At a subsequent hearing to determine the value of the property and the amount of the set-off to which the appellants are entitled, the court determined that the market value of the property was $186,500. An order was then entered allowing the appellee to execute on its judgment to the extent of the difference between that amount and the amount of the judgment plus accrued interest thereon.

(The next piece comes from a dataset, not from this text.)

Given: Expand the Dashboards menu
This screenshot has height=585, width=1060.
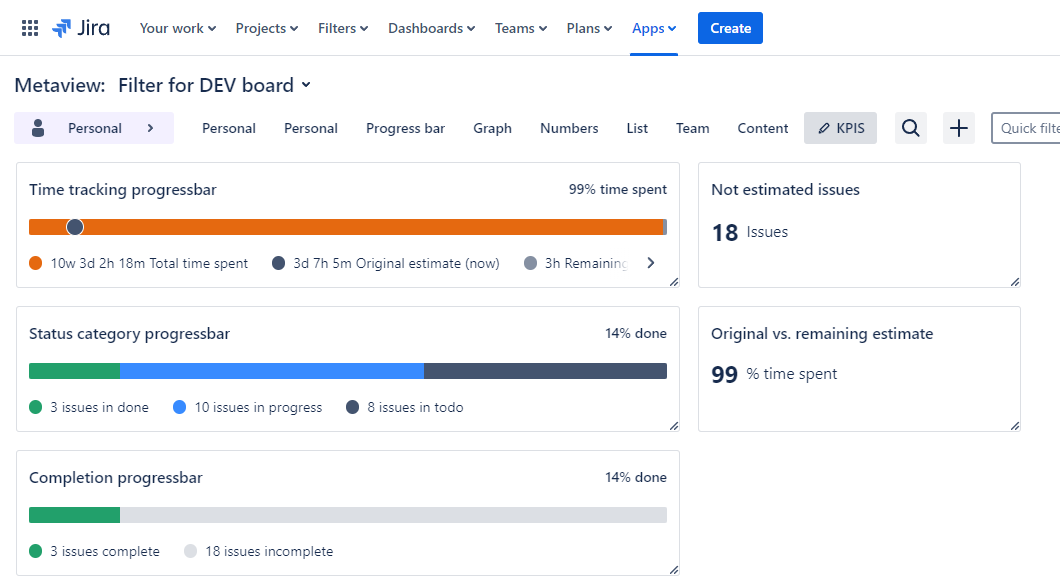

We disagree with the appellants' contention that the appellee's election to join its claim against the appellants in the foreclosure action precluded the appellee from obtaining a judgment against the appellants until the amount of the deficiency had been determined in the foreclosure action. A suit on a promissory note or the foreclosure of a mortgage securing that note are not inconsistent remedies available to a mortgagee, and pursuit of one without satisfaction is not a bar to the other. Klondike, Inc. v. Blair, 211 So. 2d 41 (Fla. 4th DCA 1968). Similarly, a suit on a guaranty and a foreclosure action are not inconsistent remedies, and therefore pursuit of either of those remedies without satisfaction is not a bar to the pursuit of the other. See Klondike v. Blair; Spencer v. American Advisory Corp., 338 So. 2d 62 (Fla. 3d DCA 1976).

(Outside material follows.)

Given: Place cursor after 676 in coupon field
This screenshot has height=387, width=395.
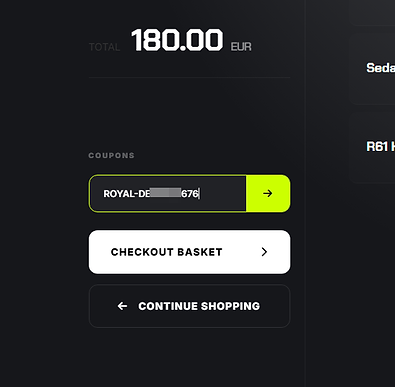Looking at the screenshot, I should (x=199, y=194).
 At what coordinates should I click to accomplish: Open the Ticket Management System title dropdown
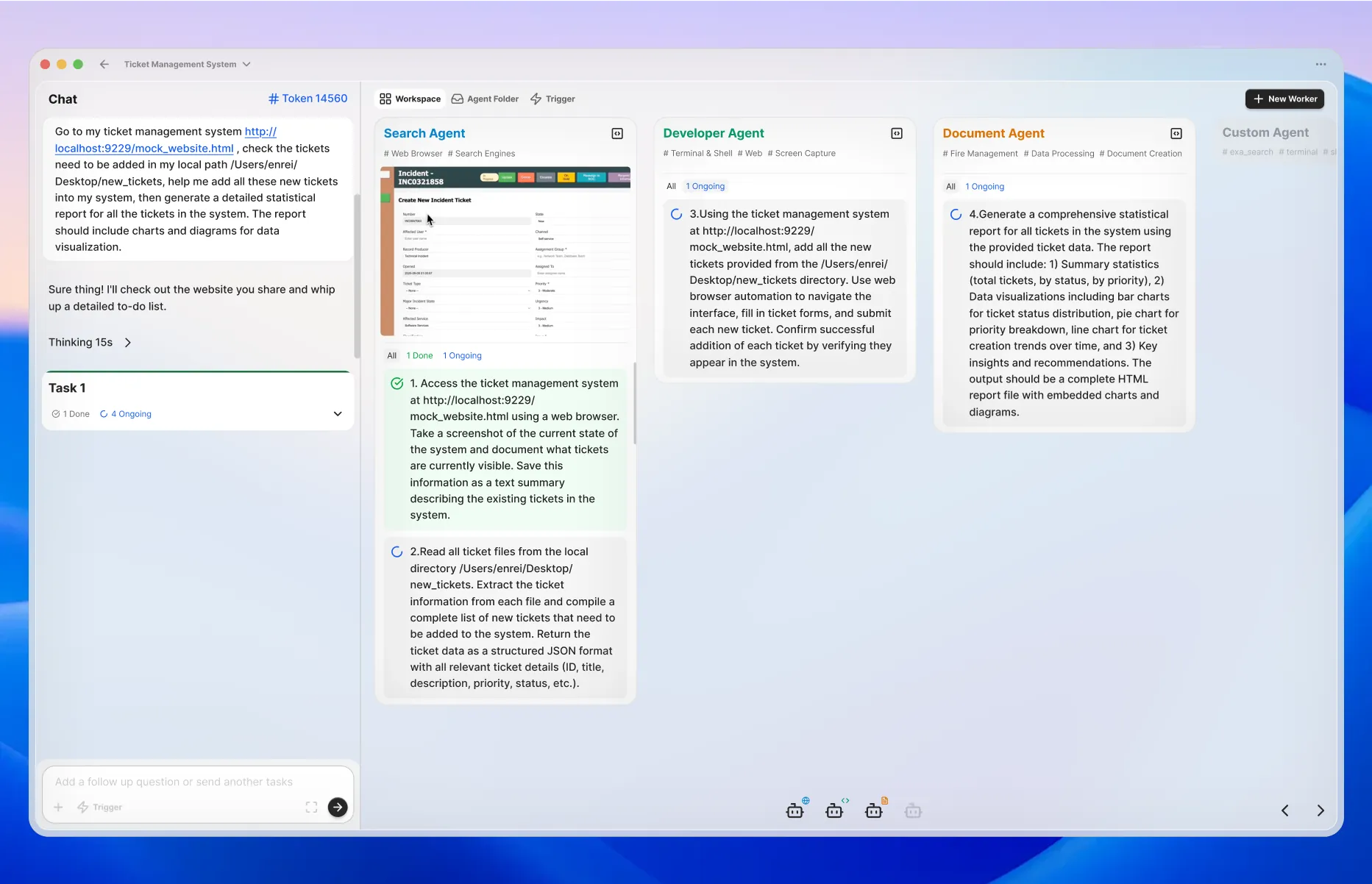[246, 64]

We, however, agree with the appellants' argument that since the price bid at the foreclosure sale was higher than the trial court's determination of the market value of the property, they were entitled to a set-off in the amount of the price bid at the sale. When the amount bid at the foreclosure sale is higher than the fair market value of the property subject to the mortgage, the amount bid must be applied to the debt as fixed by the final judgment. We agree with the First District Court of Appeal's holding in the case of Provident National Bank v. Thunderbird, Assoc., 364 So. 2d 790 (Fla. 1st DCA 1978), wherein the court stated:
The amount for which a mortgaged property sells at foreclosure sale, whether to the mortgagee or to a stranger, is (less such costs and expenditures as provided in the final judgment of foreclosure) applied to the debt as fixed by the final judgment of foreclosure. Although the amount for which mortgaged property sells at a properly conducted foreclosure sale is not conclusive as to the value of the property nor the right to a deficiency judgment, the deficiency may not exceed the difference between the amount for which the property so sold and the amount of the indebtedness secured by the final judgment of foreclosure.
Id. at 795.
Accordingly, since the price bid at the foreclosure sale was higher than the fair *410 market value of the property, the appellants should have received a set-off in the amount of $195,000.
REVERSED and REMANDED for proceedings consistent with this opinion.
BOARDMAN, A.C.J., and GRIMES, J., concur.